Lester filed suit alleging various violations of the Texas Insurance Code.  Unitrin filed a Rule 12(b)(6) Motion to Dismiss alleging that Lester’s pleading do not meet Rule 8(a)(2) requirements which require “a short and plain statement of the claim showing that the pleader is entitled to relief.”   According to the 5th Circuit, the purpose of the Rule is to give the defendant fair notice of the claim and the grounds upon which it rests.

Unitrin argues that Lesters’ claim for breach of the common law duty of good faith and fair dealing should be dismissed because they failed to plead specific facts to support their claim.  The Court agreed, stating a cause of action for breach of the duty of good faith and fair dealing is stated when it is alleged that there is [I] no reasonable basis for denial of a claim or delay in payment or [II] a failure on the part of the insurer to determine whether there is any reasonable basis for the denial or delay.

Here, Lester fails to plead facts to show that Unitrin lacked a reasonable basis to conclude that the damage was caused by wear and tear instead of the storm.  Lester’s claim that Unitrin should have known the damage was caused by the storm because the damage was “significant, and that the storm caused “openings in the roof through which water intruded and damaged the interior of the building.  However, they never explain why such openings could not have been caused by wear and tear.  Consequently, Lester failed to satisfy Rule 8’s pleading requirements, and their claim for breach of the duty of good faith and fair dealing must be dismissed.

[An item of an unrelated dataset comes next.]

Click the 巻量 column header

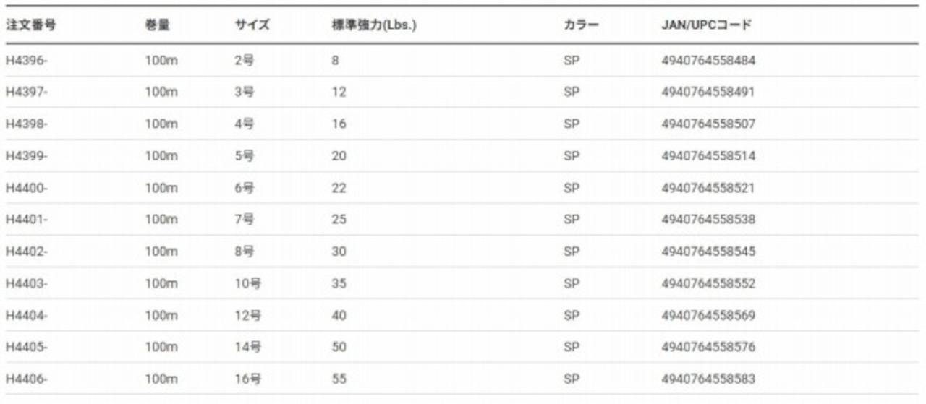(157, 25)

Unitrin argues that Lesters’ claim under Texas Insurance Code, Section 541.060(a)(1) should be dismissed because it relates to “alleged misrepresentations that occurred after the alleged loss, or the storm.”  The court agrees.  Section 541.060(a)(1) provides a cause of action against an insurer for “misrepresenting to a claimant a material fact or policy provision relating to coverage at issue.”  Under Texas law, post-loss statements regarding coverage are not misrepresentations under the Insurance Code.  The misrepresentation must be about the details of a policy, not the facts giving rise to a claim for coverage.  Because Lesters’ Section 541.060(a)(1) claim relates solely to post-loss representations about the cause of the damage, such claim must be dismissed.

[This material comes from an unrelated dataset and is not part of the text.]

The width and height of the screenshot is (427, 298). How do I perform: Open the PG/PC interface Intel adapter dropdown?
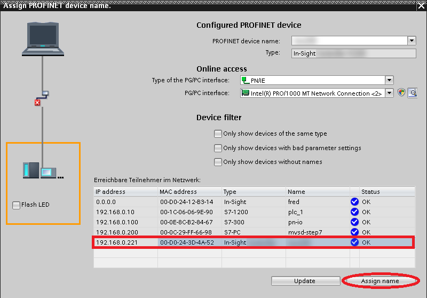389,93
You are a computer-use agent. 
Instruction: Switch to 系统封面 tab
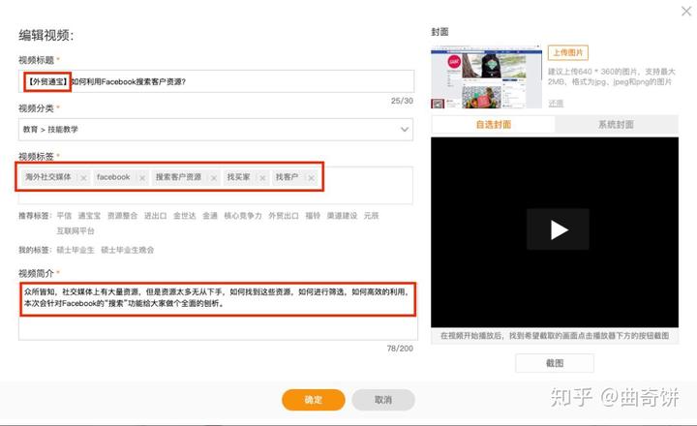[x=616, y=125]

Unitrin argues that the remaining Texas Insurance Code claims should be dismissed because Lester failed to plead facts to support these claims.  The court agrees.  Section 541.060(a)(2)(A) provides a cause of action for “failing to attempt in good faith to effectuate a prompt, fair, and equitable settlement of a claim with respect to which the insurer’s liability has become reasonably clear.”  As stated above, Lester alleged no facts to support the conclusion that Unitrin’s liability was reasonably clear.  Consequently, such claim should be dismissed.  Section 541.060(a)(7) provides a cause of action against an insurer for “refusing to pay a claim without conducting a reasonable investigation with respect to the claim.”  Lester has not pleaded any facts regarding how Unitrin’s adjuster’s investigation was unreasonable other than that the adjuster arrived at what Lester alleges is the wrong conclusion regarding the cause of the damage.  Instead, Lester states conclusions such as, “Although the storm caused significant damage to the property, Defendant’s adjuster did not document any storm related damage to the roof.”  Consequently, such claim should be dismissed.

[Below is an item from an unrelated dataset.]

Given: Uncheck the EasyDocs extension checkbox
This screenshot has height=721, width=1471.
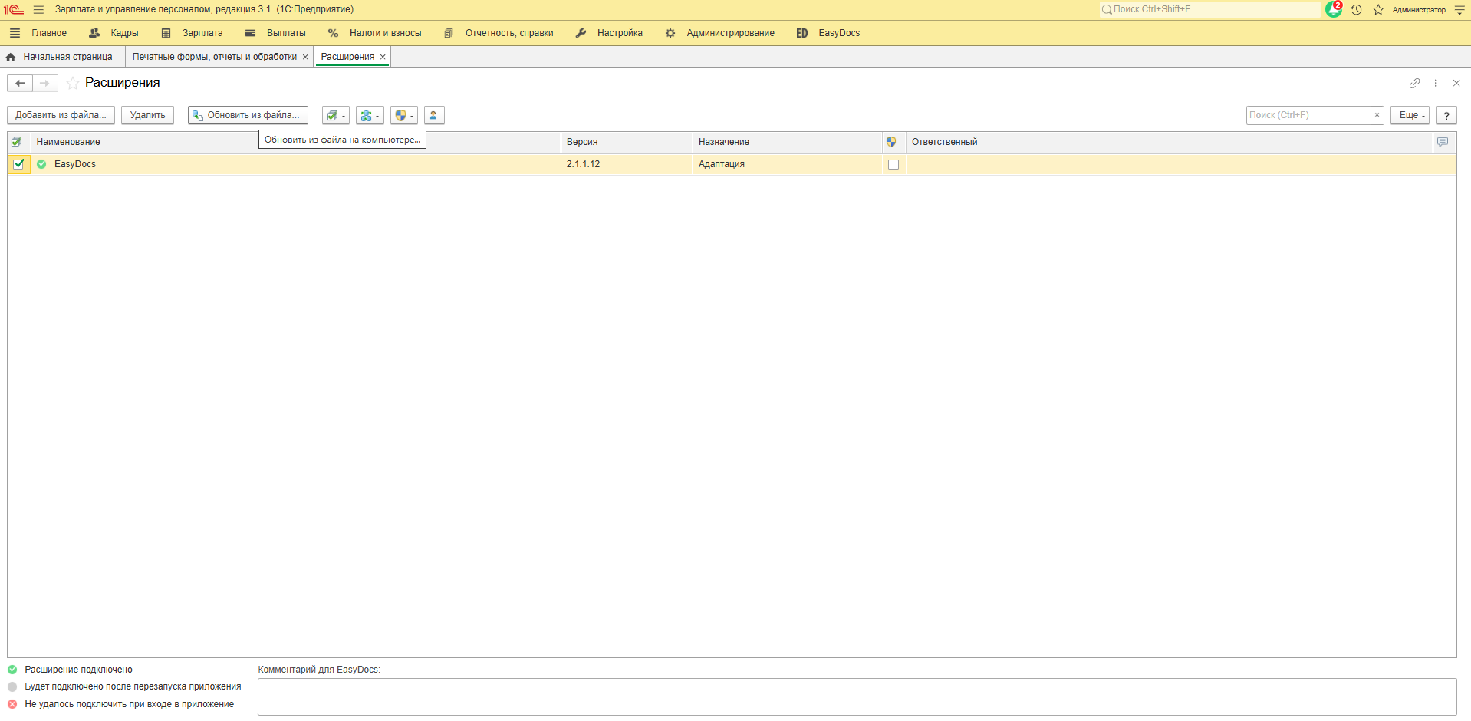Looking at the screenshot, I should (x=18, y=164).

Section 541.060(2)(5) provides several causes of action against insurers involving delays in settlement, in explaining the basis of a claim denial, and in the affirmation or denial of coverage.  The second amended complaint’s only mention of delay appears in the conclusory statement that Unitrin violated Section 541.060(2)(5) by “unreasonably delaying the investigation, adjustment, settlement offer and prompt resolution of Plaintiffs’ claim.”  Consequently, such claim should be dismissed.  Section 541.151(2) provides a cause of action for certain unlawful deceptive trade practices if the person bringing the action shows that the person relied on the act or practice to the person’s detriment.  Lester pleaded no facts related to reliance.  However, instead, Lester pleads only that “Plaintiffs relied on Defendant and Defendant’s assigned adjuster to properly adjust the claim regarding the Property and to be issued payment to fix such damage, which did not happen and has not been rectified to date.”  Because Lester failed to plead facts to support their Section 541.060(2)(5) claim, such claim should be dismissed.